> _Given task_
In the article about the prisoners, how many captives have so far been flown to the Guantanamo Bay Naval base in Cuba?

Prisoners pose problems

Anwar Ahmad

Jan 21, 2002

The US is having difficulty deciding what to do with the around 400 Al-Qaeda and Taliban prisoners netted during its Afghan campaign. Around 110 have so far been flown to its Guantanamo Bay Naval base in Cuba (Camp X-Ray). Shielded from the media, they were hooded, chained neck, hands and feet, tied together and to the plane and even tranquillised during the 26-hour flight. The US response to the criticism of this inhuman treatment is that the captives are suicidal killers. Fair enough.

But why shave their heads, moustaches and beards off? In this part of the world, the moustache is a man's honour. Having it shaved off by the enemy is a humiliation worse than death. When Murtaza Bhutto, brother of the then prime minister Benazir Bhutto, was shot dead by the Karachi police, the rumour mill had pointed the finger at her husband Asif Zardari. The "clinching argument" was that Murtaza and Zardari didn't get along and the former, in typical wadera fashion, had the Zardari upper lip forcibly shaved. Despite the denials, in popular perception, the humiliation was grave enough to be motive for the ultimate revenge.

The beard is even more sensitive. When grown in emulation of the Prophet (PBUH), as it was by the US captives, shaving it off is a gross, deliberate and unforgivable insult to their belief. The message of this insensitive, and eminently unnecessary, act of humiliation has not been missed in the Muslim world. One objective of the no-quarter-given US campaign is to break the spirit of defiance of its policies and pursuits, irrespective of the cause or motivation. Thus, Defence Secretary Rumsfeld has "not the slightest interest" in the condition of the captives or the emotional trauma. In his attitude, Hugo Young of The Guardian sees a "contempt for the prisoners and bilious disdain for any critics who might dare to speak" out against their maltreatment.

But Rumsfeld is politically correct as the American opinion does not care for the captives as long as they are kept out of sight. Camp X-Ray is, thus, ideal - an enclave, leased from pre-Castro Cuba, far enough away from the media and, not being US territory, outside the purview of its courts. Not that the media or the courts are overly interested in the human debris of war.

Voices are, nonetheless, being raised. Hugo Young believes that "Guantanamo could be where America and Europe part company" as there is "less than persuasive evidence that the captives are being held as individuals with specific charges against them." Instead, having failed to net the big fish, the US is venting "a sense of generalised vengeance" and enforcing "collective responsibility for the monstrous mass murder" of 9/11.

> _Stored data_
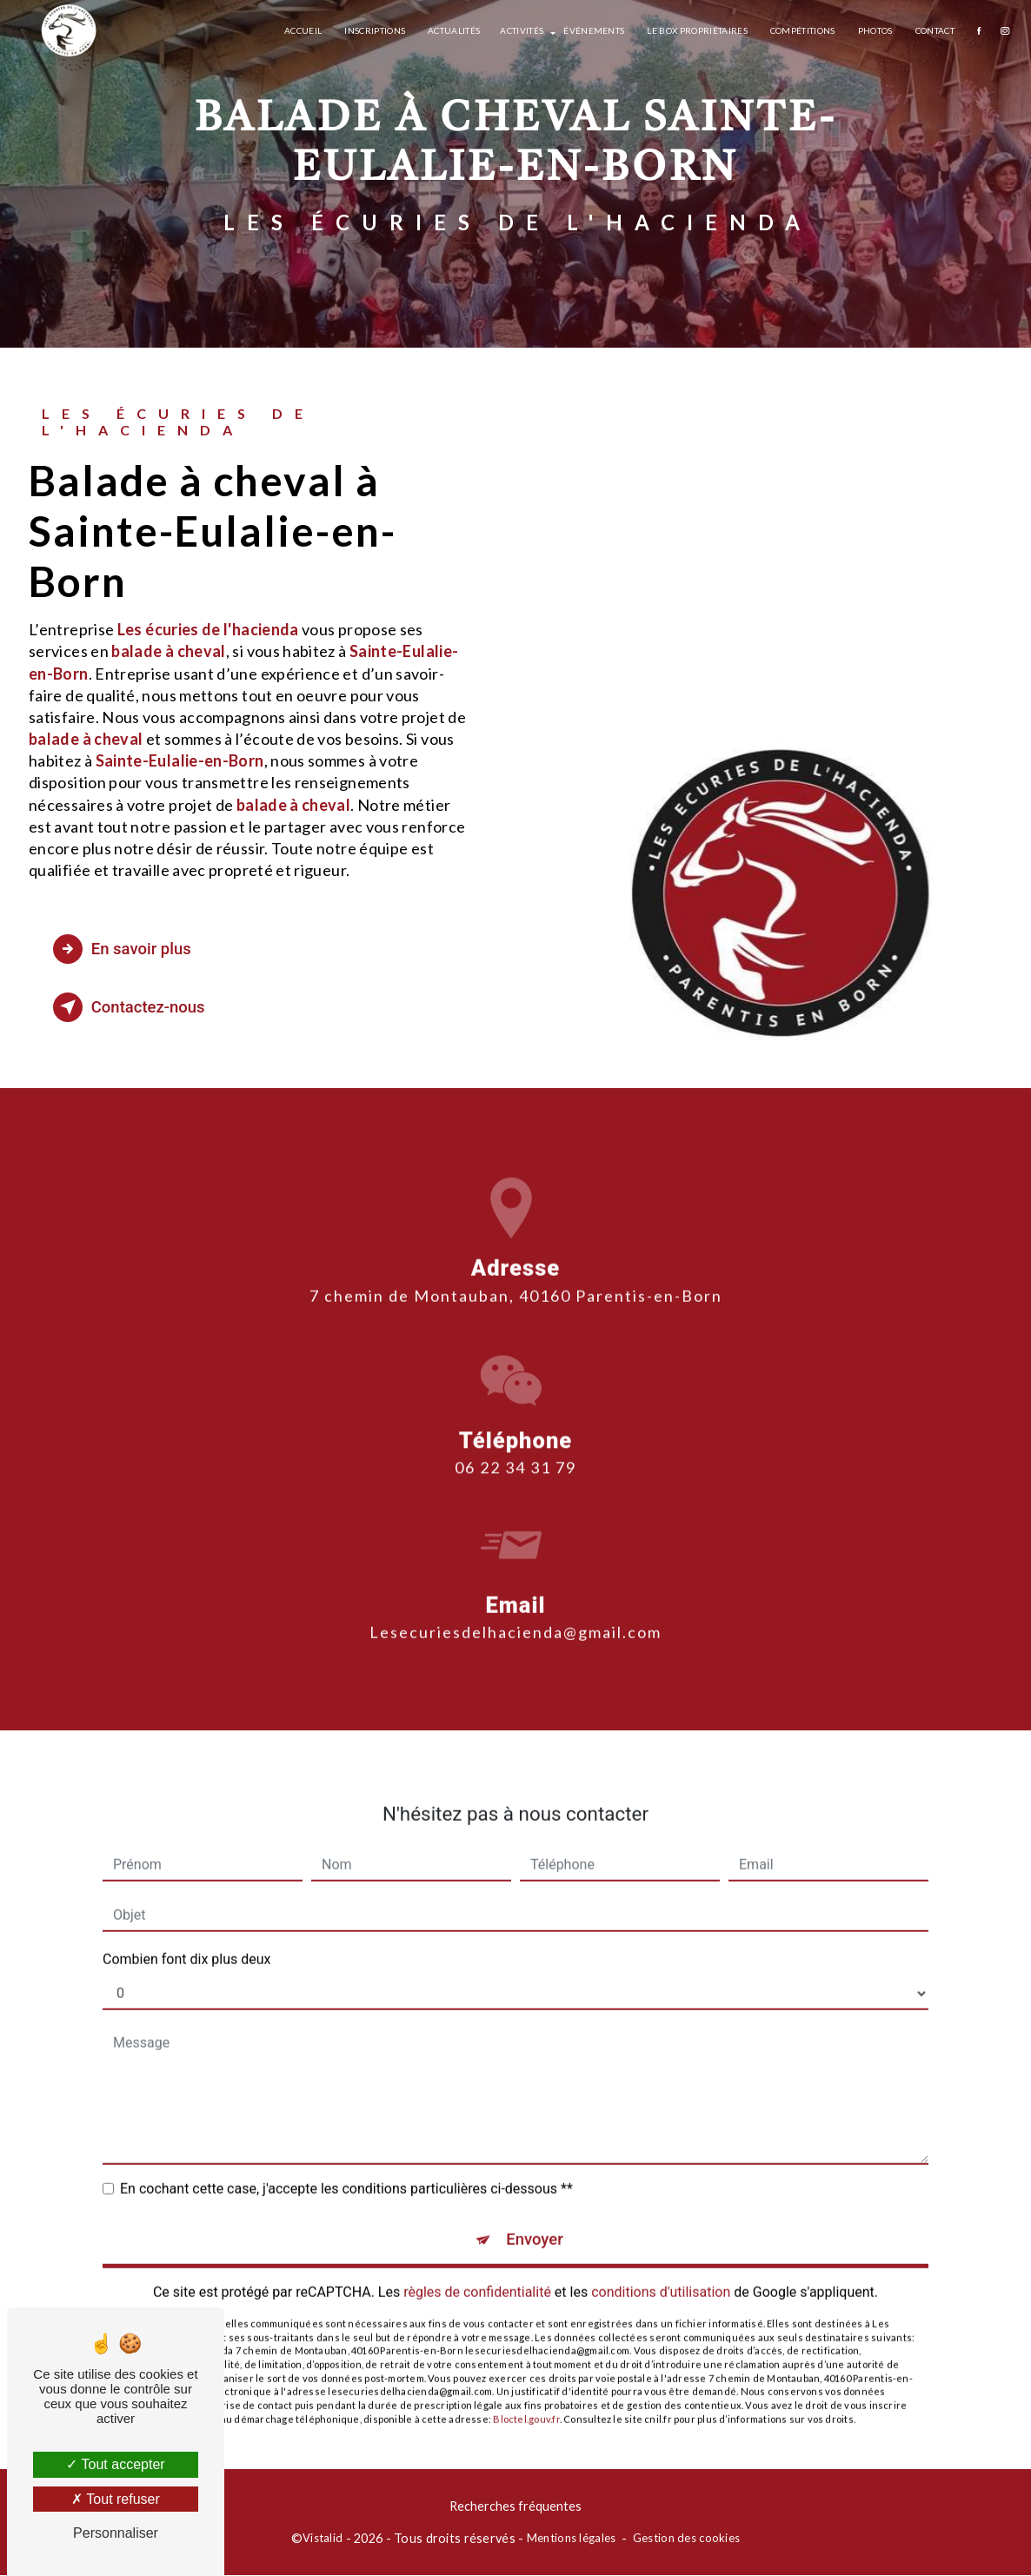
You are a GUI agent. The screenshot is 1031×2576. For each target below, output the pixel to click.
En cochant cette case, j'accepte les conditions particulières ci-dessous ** (346, 2168)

> _Exercise result_
Around 110.